--- Exercise directions ---
Write each line of the material from the line with "Image resolution: width=576" up to and including the line with "center [126, 264]." as one string in a JSON list, skipping blank lines and leaving the pictures out.

--- Dataset extract ---
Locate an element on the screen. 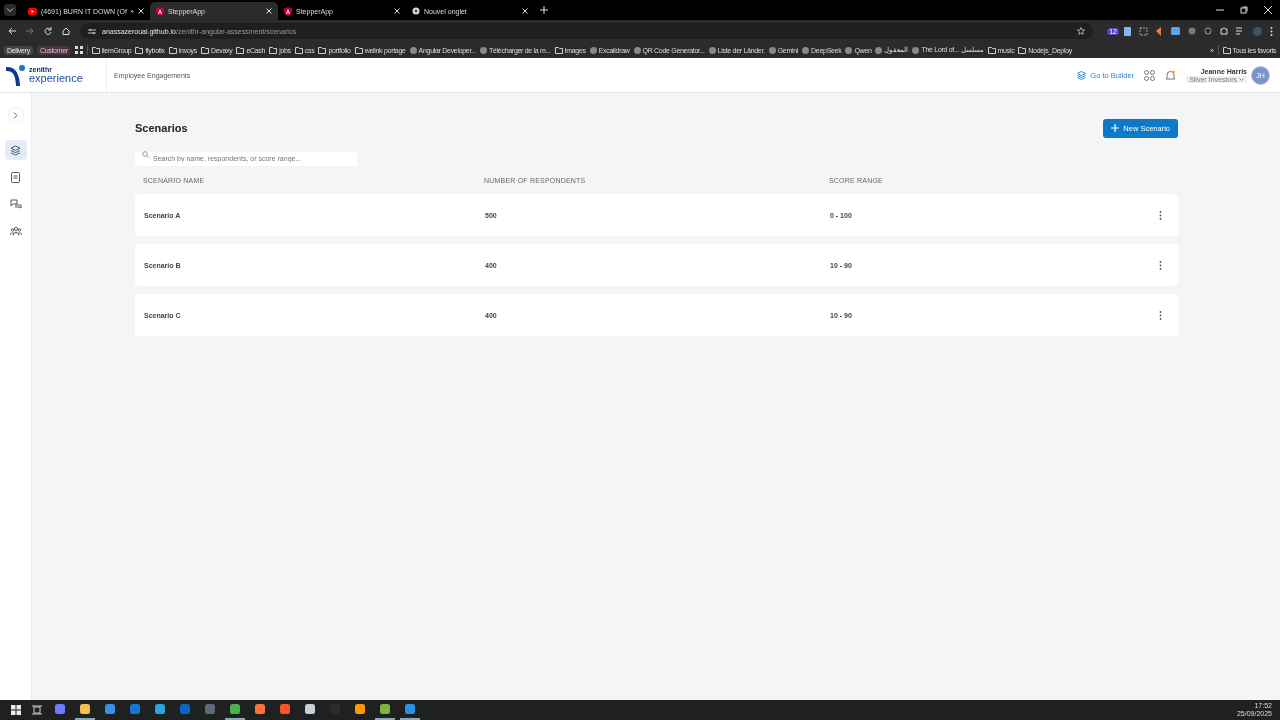  logo-text: experience is located at coordinates (56, 78).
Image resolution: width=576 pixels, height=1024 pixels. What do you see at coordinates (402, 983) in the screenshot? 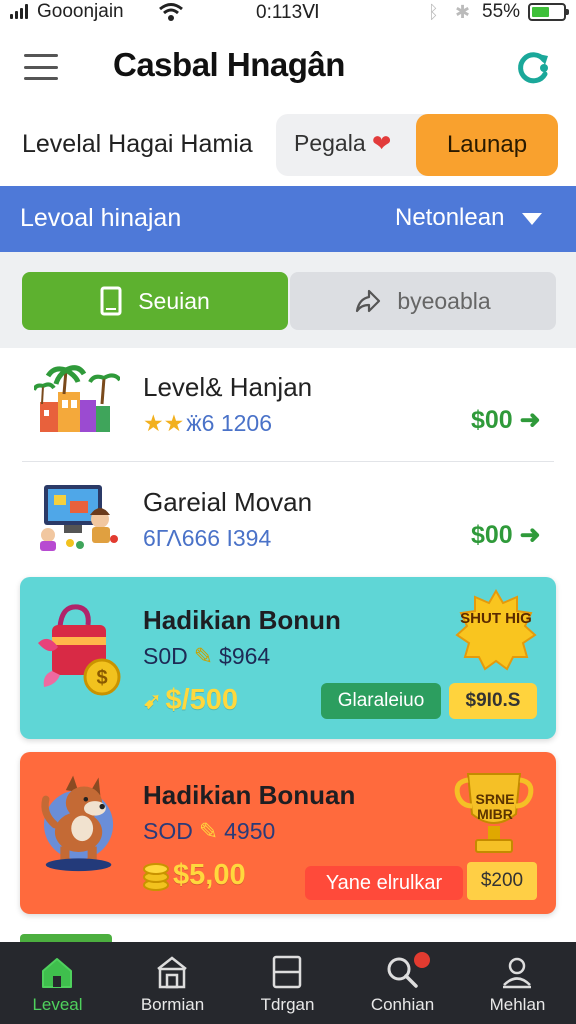
I see `nav-conhian: Conhian` at bounding box center [402, 983].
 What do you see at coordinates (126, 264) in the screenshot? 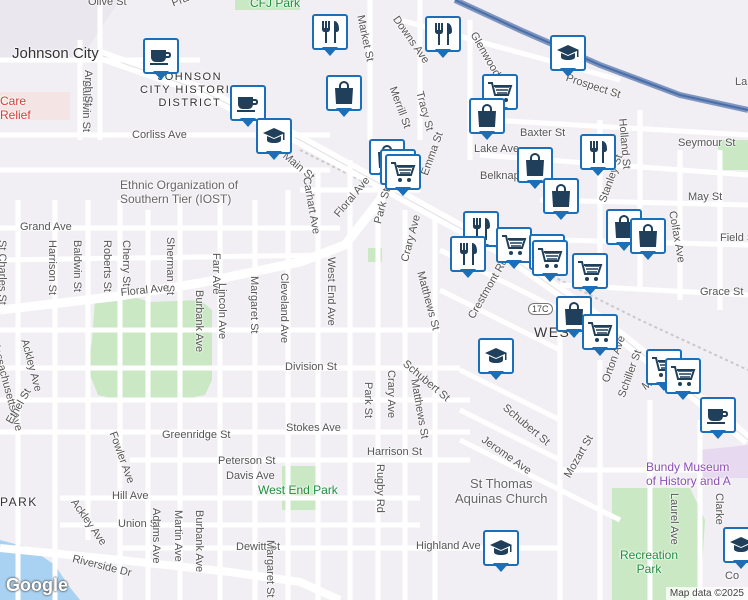
I see `street-label: Cherry St` at bounding box center [126, 264].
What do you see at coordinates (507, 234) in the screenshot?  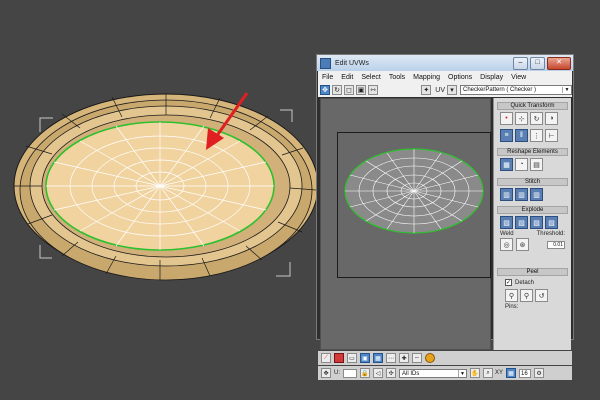 I see `weld-label: Weld` at bounding box center [507, 234].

--- Response box ---
[
  "Image resolution: width=576 pixels, height=1024 pixels. What do you see at coordinates (402, 983) in the screenshot? ",
  "I see `nav-conhian: Conhian` at bounding box center [402, 983].",
  " What do you see at coordinates (126, 264) in the screenshot? ",
  "I see `street-label: Cherry St` at bounding box center [126, 264]."
]